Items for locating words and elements
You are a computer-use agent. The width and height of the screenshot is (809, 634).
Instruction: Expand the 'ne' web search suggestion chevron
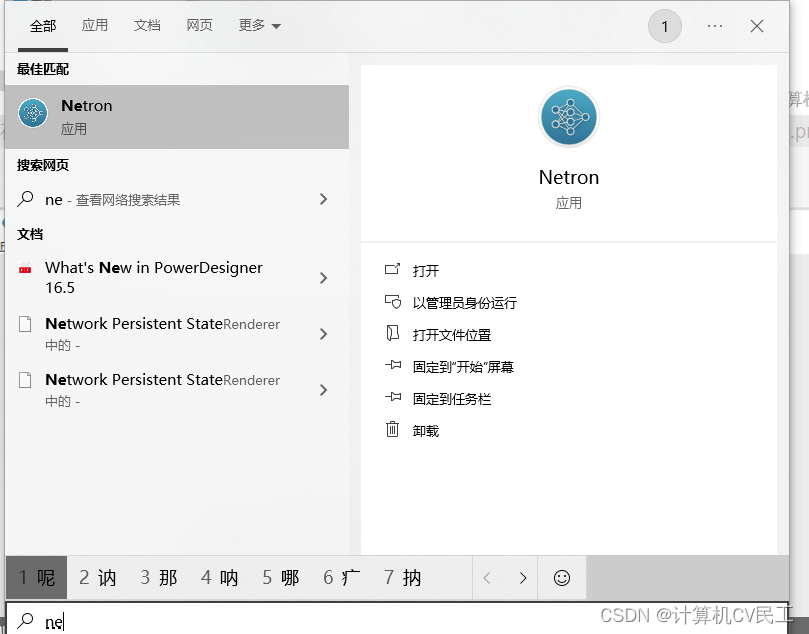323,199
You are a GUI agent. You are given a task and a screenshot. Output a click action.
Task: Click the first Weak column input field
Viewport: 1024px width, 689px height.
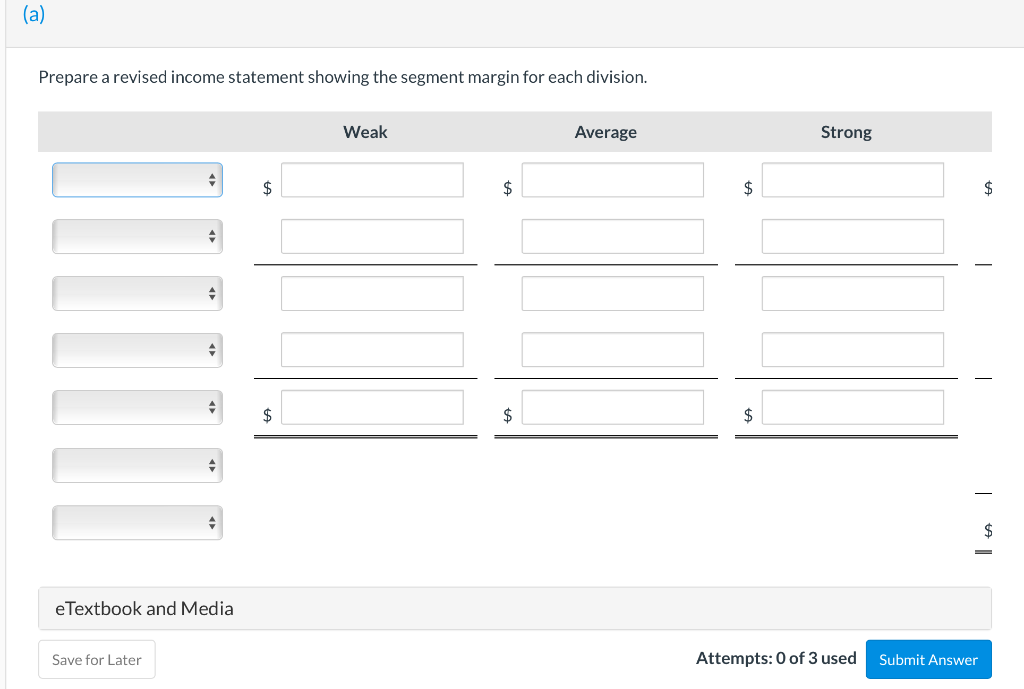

**WRITTEN INSTRUCTION**. Copy out every line of the items above word for word, leaving out the pictures.

**CORRECT ANSWER**.
You are a computer-use agent. The width and height of the screenshot is (809, 634).
Instruction: Expand the 'ne' web search suggestion chevron
323,199
You are a GUI agent. You are given a task and a screenshot. Output a click action.
Task: Click the first Weak column input field
Viewport: 1024px width, 689px height.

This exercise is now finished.